Cierro los ojos, recordando cómo se sienten sus labios sobre los míos. La forma en que nos acoplábamos a la perfección. Cómo le gustaba capturar mi labio inferior entre sus dientes y pasar su lengua sobre ellos tras morderme suavemente. La piel se me eriza, sintiendo el calor de esos momentos subir por mis mejillas.
—Desde ese momento, no hubo vuelta atrás. Nos seguimos encontrando en secreto cada día, dejándonos llevar por la pasión que habíamos desatado. Todo era físico, muy pasional. No había compromisos, solo una conexión que no podíamos ignorar —explico, notando cómo mis palabras capturan completamente su atención.
—¿Y cómo se complicaron las cosas? —pregunta Matilda, añadiendo un toque final al guiso que prepara.

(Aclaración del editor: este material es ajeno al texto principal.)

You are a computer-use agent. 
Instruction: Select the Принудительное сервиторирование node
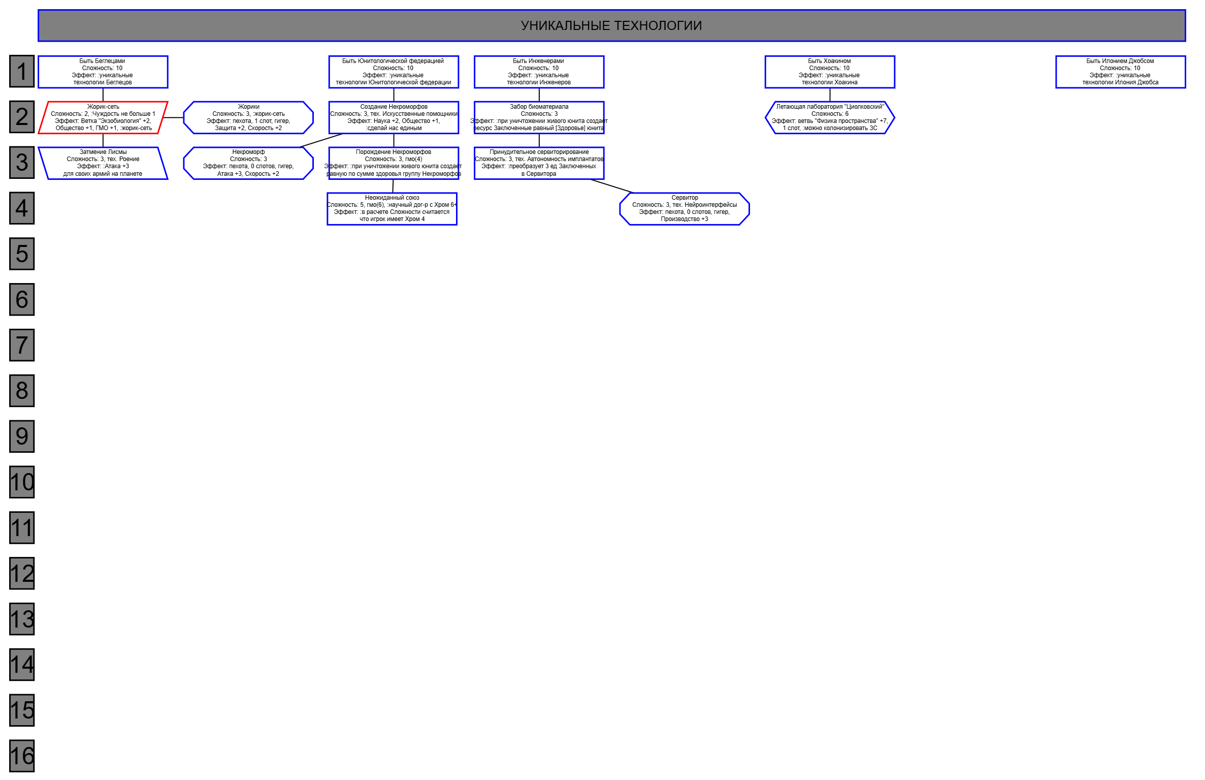pyautogui.click(x=539, y=163)
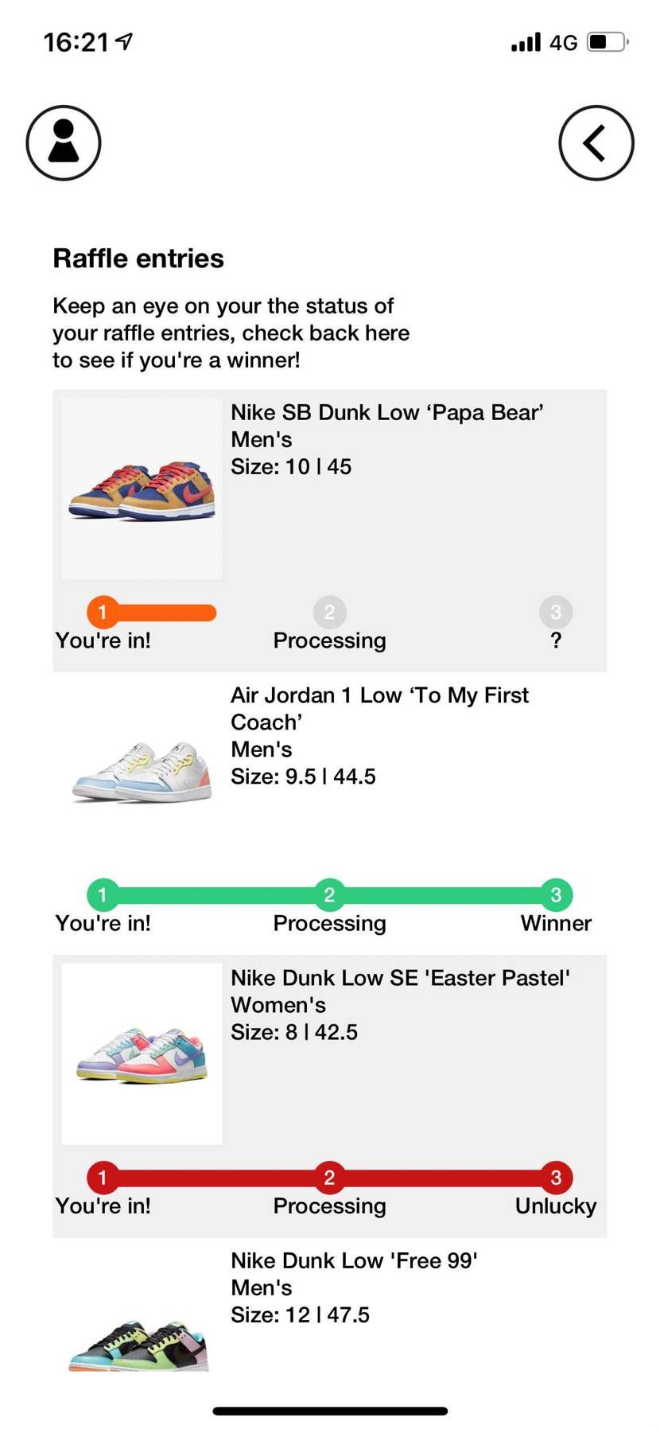The height and width of the screenshot is (1429, 660).
Task: Tap the home indicator bar
Action: pyautogui.click(x=330, y=1411)
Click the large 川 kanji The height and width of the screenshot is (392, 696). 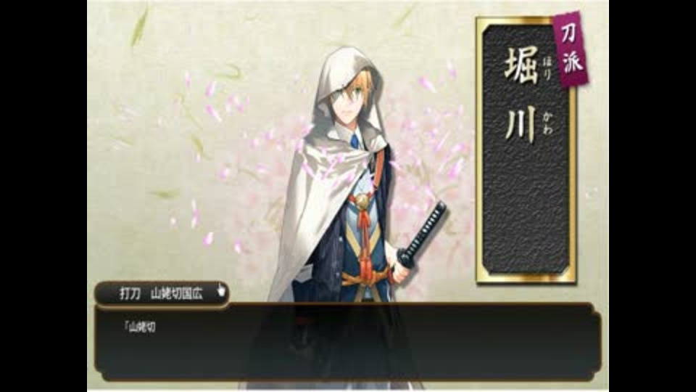[x=521, y=125]
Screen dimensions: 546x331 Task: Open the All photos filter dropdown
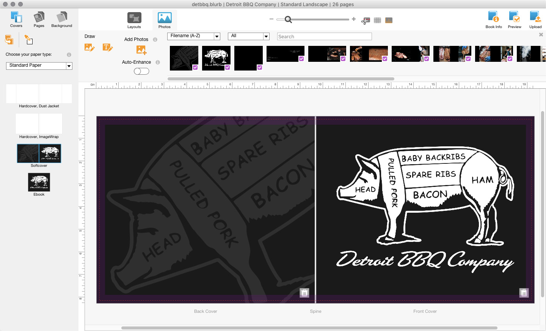point(248,36)
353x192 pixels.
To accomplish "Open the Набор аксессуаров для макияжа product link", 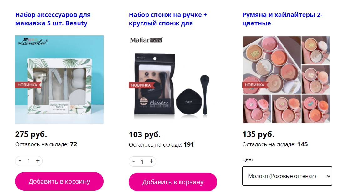I will [x=53, y=19].
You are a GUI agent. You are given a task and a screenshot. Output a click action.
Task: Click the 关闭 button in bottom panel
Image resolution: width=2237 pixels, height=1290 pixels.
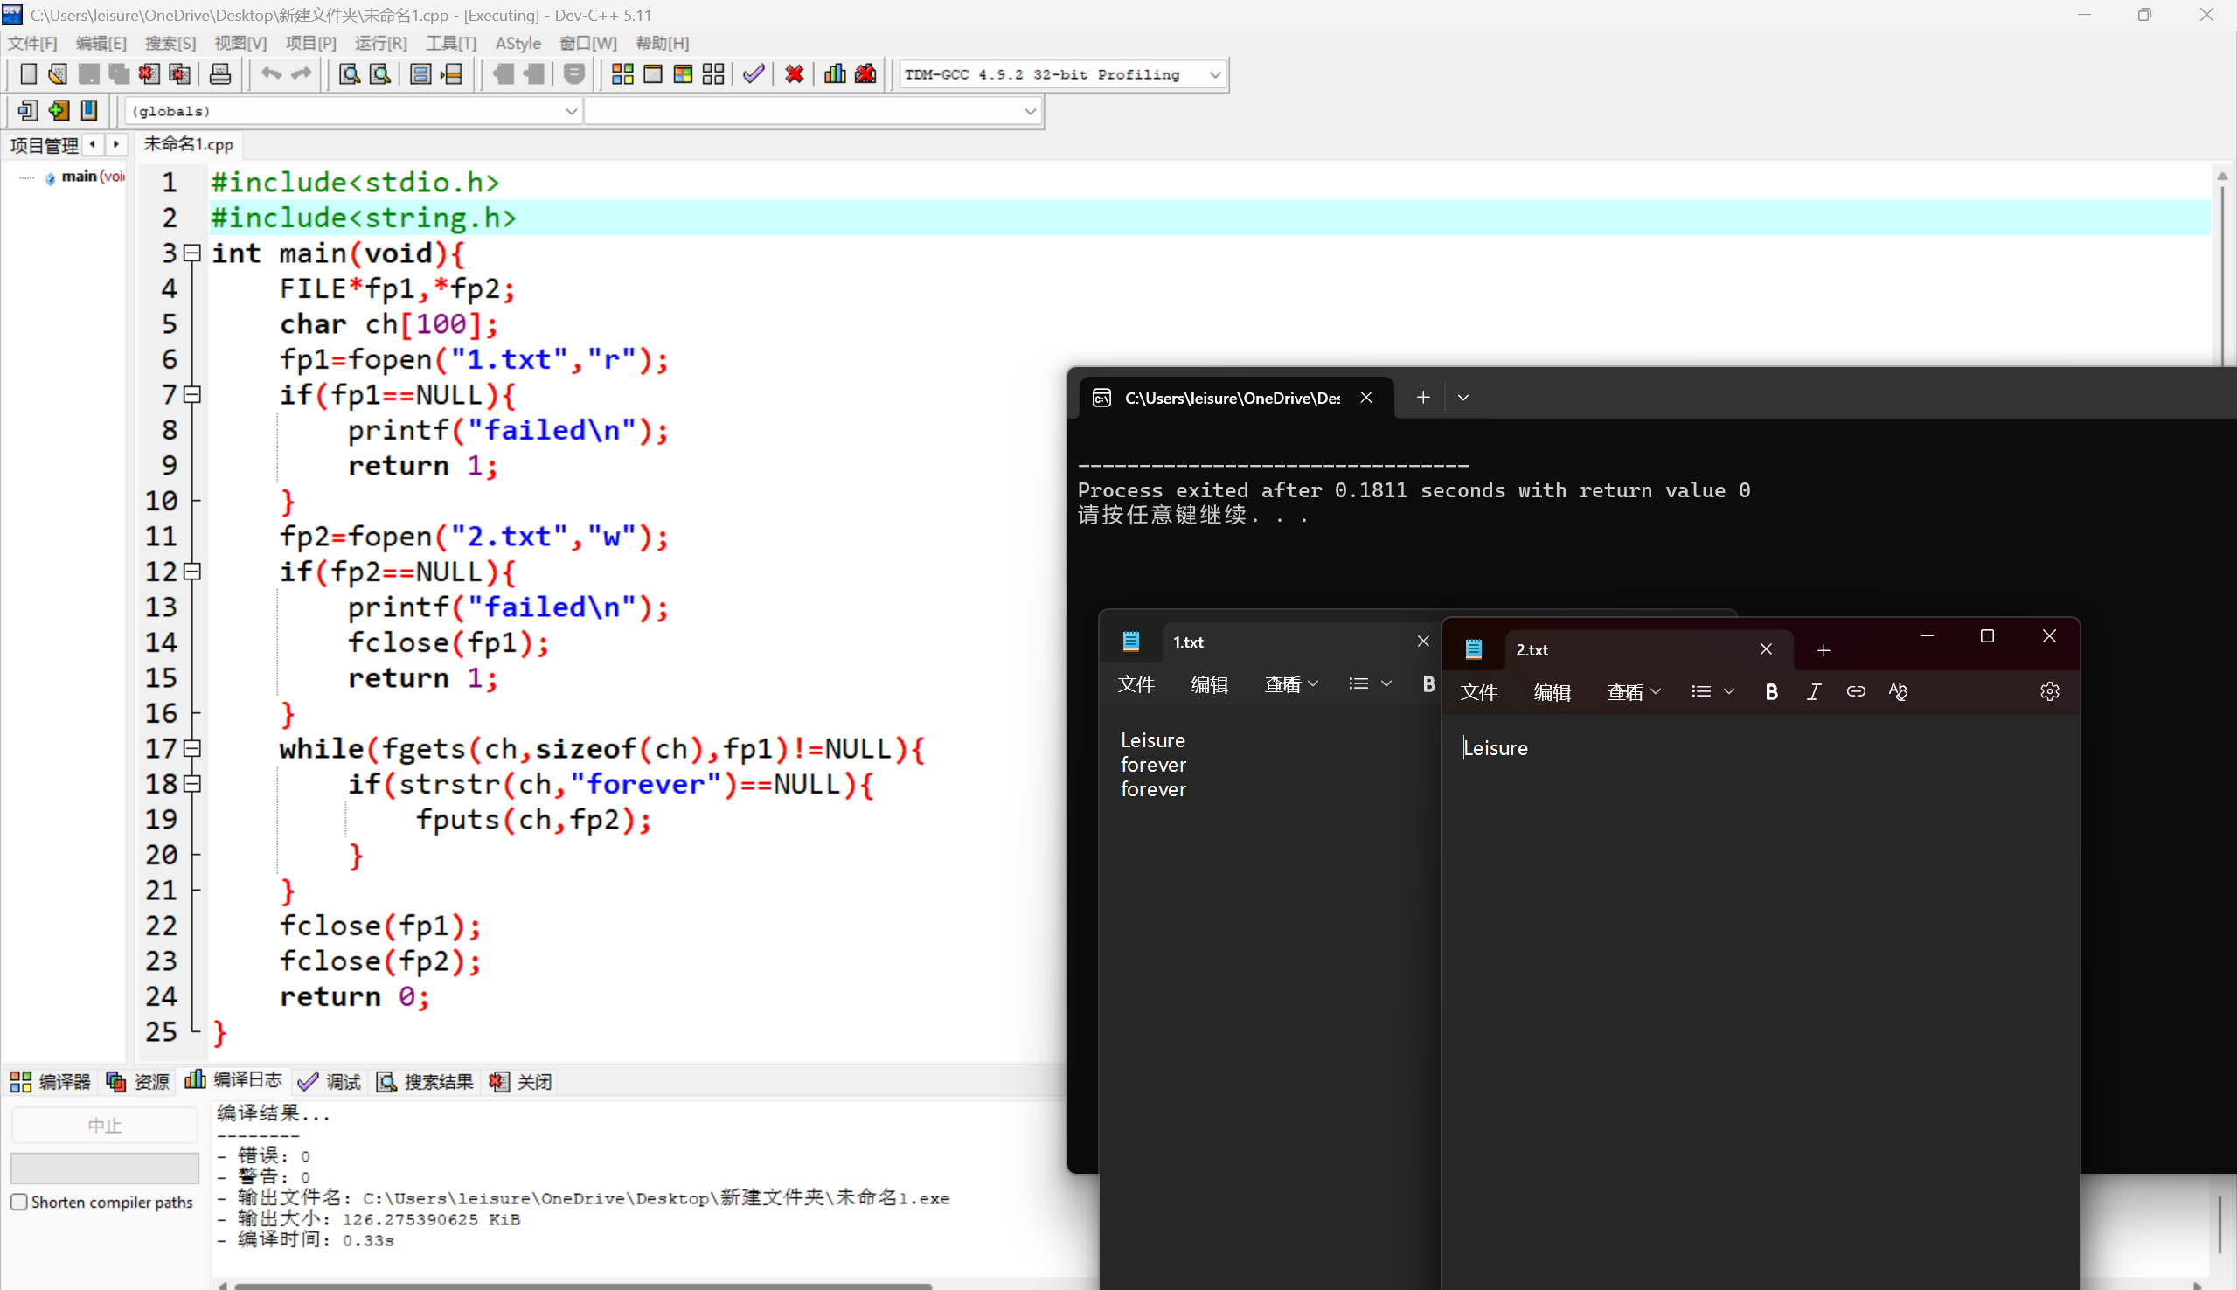(x=522, y=1081)
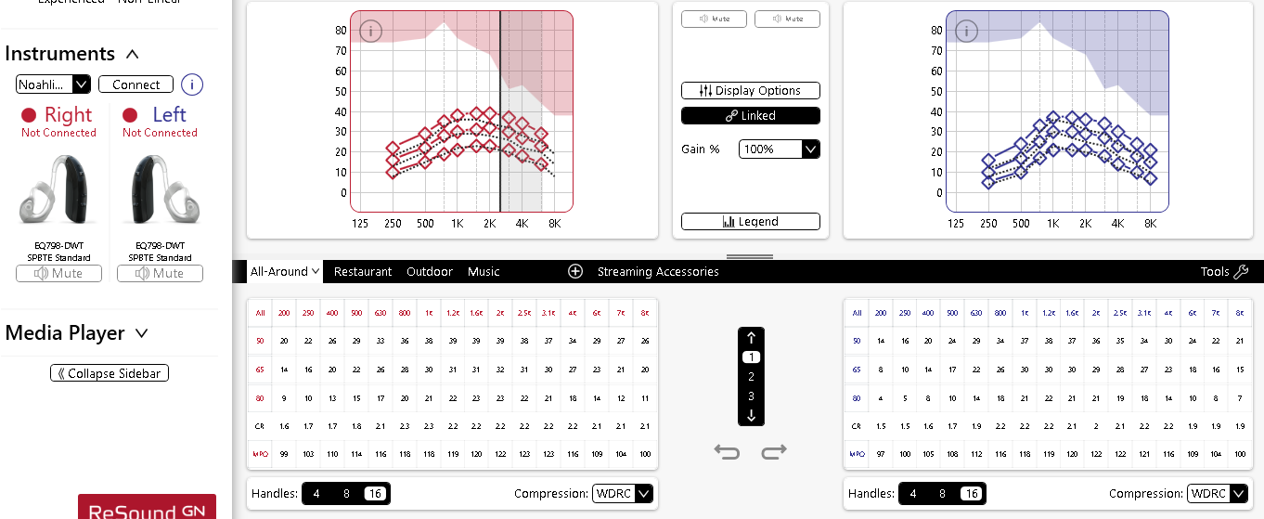Collapse the Instruments section

(132, 55)
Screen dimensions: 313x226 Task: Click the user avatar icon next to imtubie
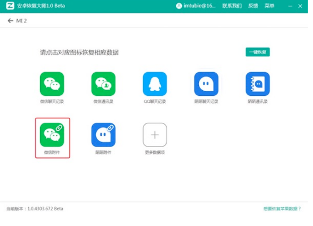pyautogui.click(x=179, y=6)
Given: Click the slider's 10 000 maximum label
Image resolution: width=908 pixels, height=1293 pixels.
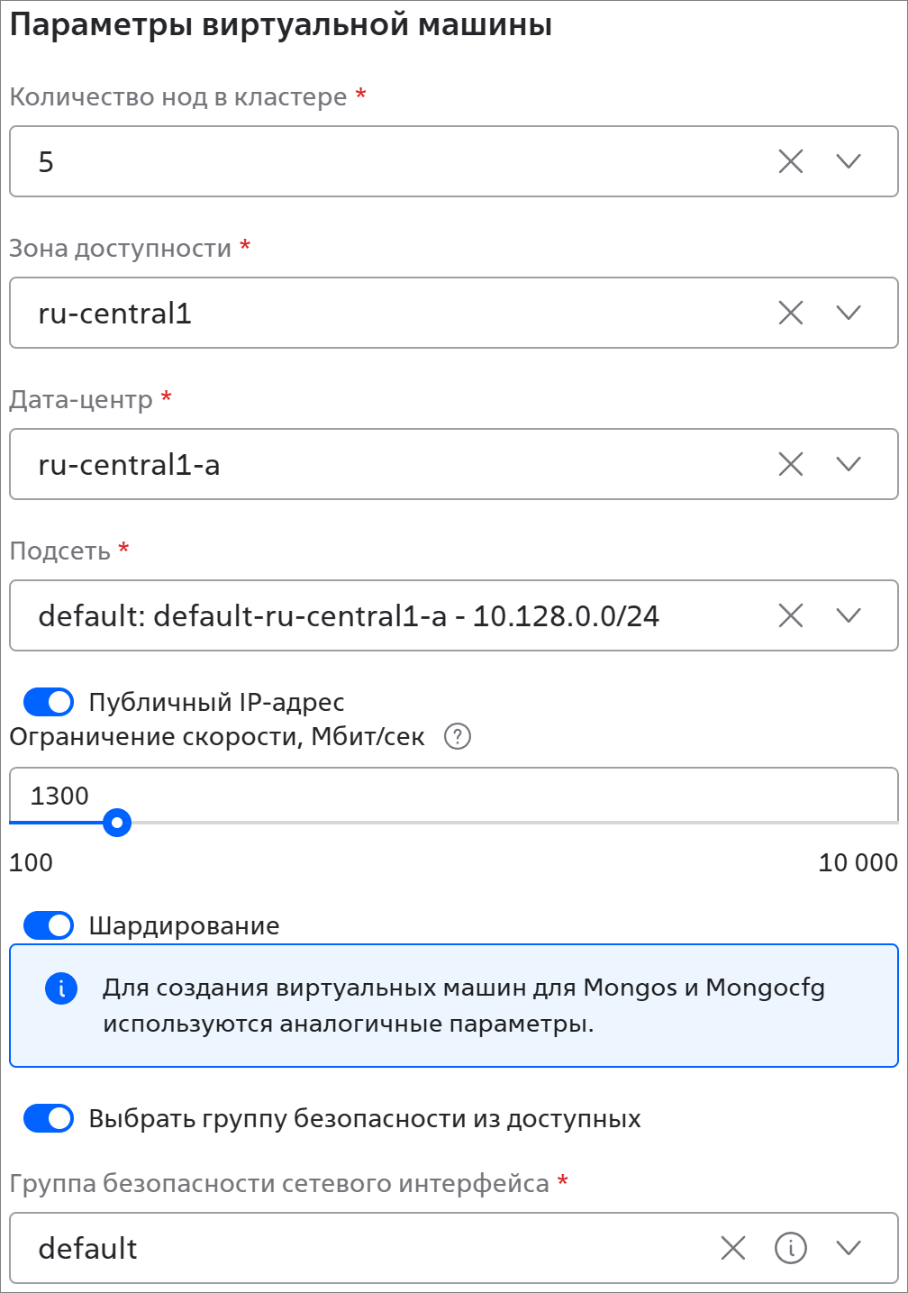Looking at the screenshot, I should [858, 862].
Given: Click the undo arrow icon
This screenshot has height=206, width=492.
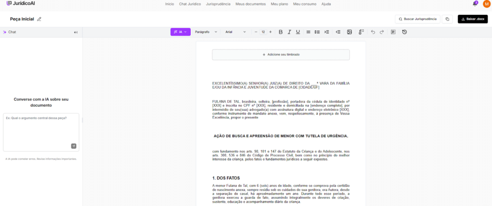Looking at the screenshot, I should pyautogui.click(x=373, y=32).
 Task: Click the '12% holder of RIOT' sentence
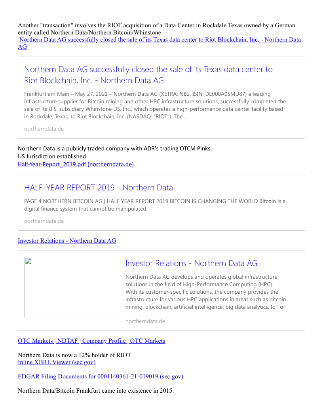pyautogui.click(x=74, y=355)
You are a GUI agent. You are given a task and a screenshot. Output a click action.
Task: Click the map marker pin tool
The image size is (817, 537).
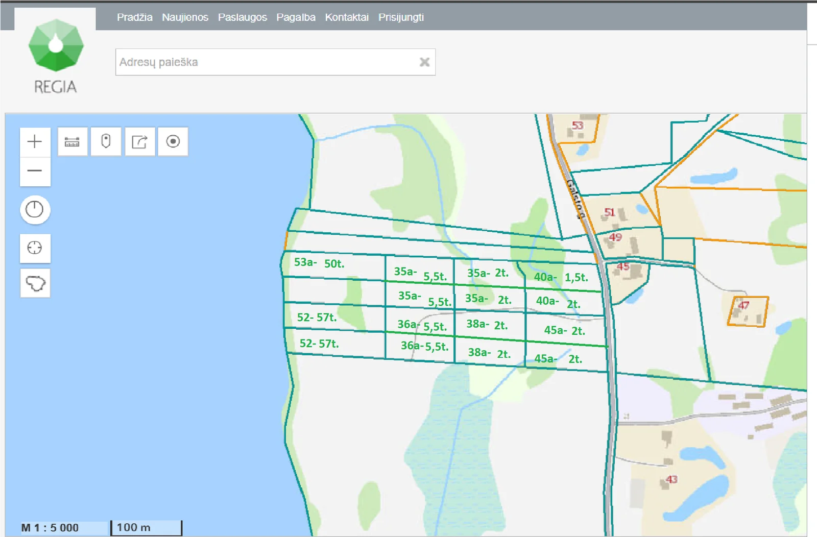coord(106,141)
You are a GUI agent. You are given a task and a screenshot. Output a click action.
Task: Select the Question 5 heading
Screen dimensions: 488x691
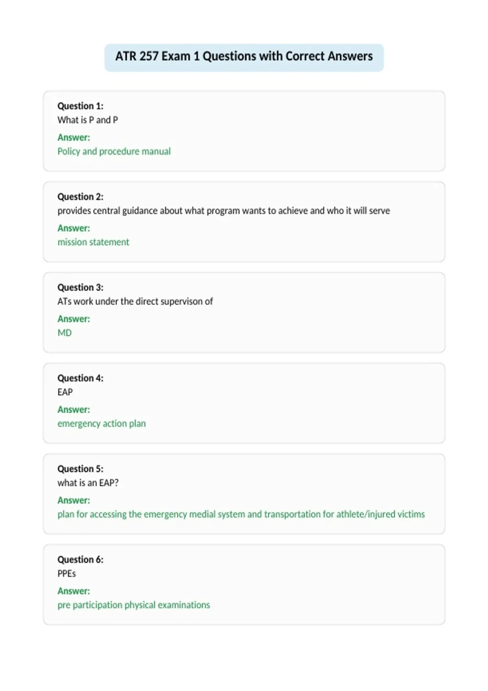[x=81, y=469]
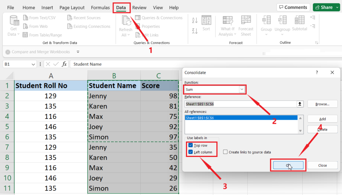Viewport: 342px width, 195px height.
Task: Switch to the Formulas ribbon tab
Action: click(100, 8)
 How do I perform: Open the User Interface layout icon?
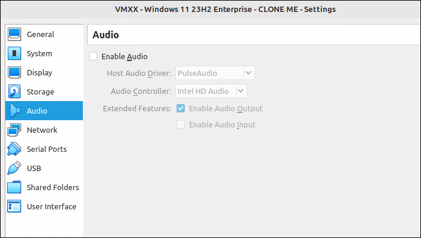[14, 206]
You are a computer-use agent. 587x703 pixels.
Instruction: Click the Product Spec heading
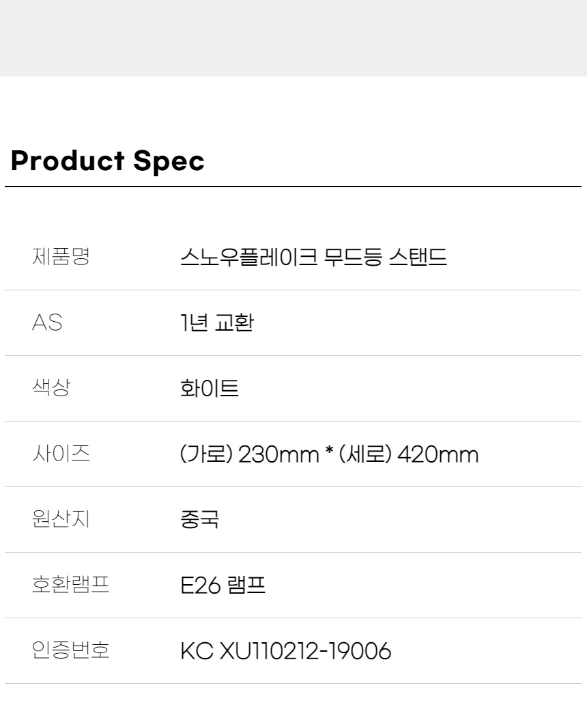(x=108, y=161)

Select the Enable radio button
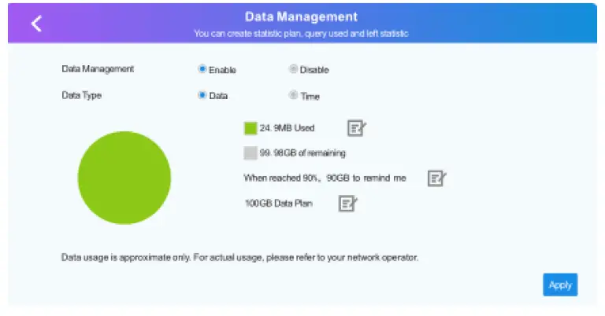[x=202, y=69]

—El día que nos íbamos del campamento, estaba feliz de volver con Maya y Joshua a Nueva York. Sabía que se estaban hospedando en casa de los padres de Maya, así que no sería un mal tercio entre los dos y podría disfrutar a mi amiga durante toda esa semana —continúo—. Lo que no nos imaginamos nunca, es que al regresar, los padres de Maya les regalaran un apartamento hermoso con vista al Río Este.
—Me alegro mucho por Maya. Sus padres no actuaron bien al dejarse manejar por el viejo ese —dice mi abuela.
—Así es. —Asiento—. Al día siguiente nos levantamos temprano y nos fuimos de compras. Querían tener su espacio cuanto antes, lo que es muy comprensible. Sabía que tenía que dejarlos a solas, así que les dije que me iría a un hostal.
—Bien pensado —dice Matilda.
—Aunque no me dejaron ir así de fácil. Joshua me ofreció la habitación que ocupaba en el apartamento que compartía con sus amigos… —explico, y las dos se miran entre sí, comprendiendo sin decirles nada, por dónde va el asunto—. En resumidas cuentas, accedí porque se supone que estaría Cory, pero el mismo día que me fueron a dejar, éste se despidió porque tenía que tomar un vuelo…
—¿Qué hiciste entonces? —preguntó mi abuela. Me encogí de hombros y volví a mirarlas. Ambas estaban atentas a mis palabras.
—Qué no hice… es la pregunta correcta. No tienen idea lo que fue estar toda una semana con ese hombre a solas. Fueron noches sin dormir, porque por otro lado, estábamos ayudando a Joshua y Maya con su apartamento durante el día.
—Pero, ¿nada entre ustedes cambió al estar a solas sin tener que esconderse?
—Owen no es el tipo de hombre que se abre fácilmente. Siempre distante, como si tuviera un muro alrededor de él. Pero había momentos en los que bajaba la guardia, y podía ver algunos atisbos de un hombre vulnerable y cariñoso que se esconde detrás de esa fachada de ogro —explico, sintiendo una mezcla de nostalgia y tristeza.
—Y tú, ¿cómo te sentías con eso? —cuestiona mi abuela, mientras le pone aliños a la olla.
—Confundida, la mayoría del tiempo. Sabía que no debía esperar nada de él, pero había momentos en los que me hacía desear más —bufo, ya que nunca me había comportado así con nadie más—. Era una montaña rusa emocional, y yo no estaba preparada para eso —admito, sintiendo cómo el peso de aquellos días vuelve a caer sobre mí.
Estaba a punto de continuar con la historia cuando suena el timbre. Mi abuela me mira con curiosidad, y yo me encojo de hombros, sin tener respuestas para darle, ya que no espero a nadie. Camino hacia la puerta y, al abrirla, un par de fuertes brazos me rodean inesperadamente.
—¡Fla! Dime que estás cocinando porque muero de hambre.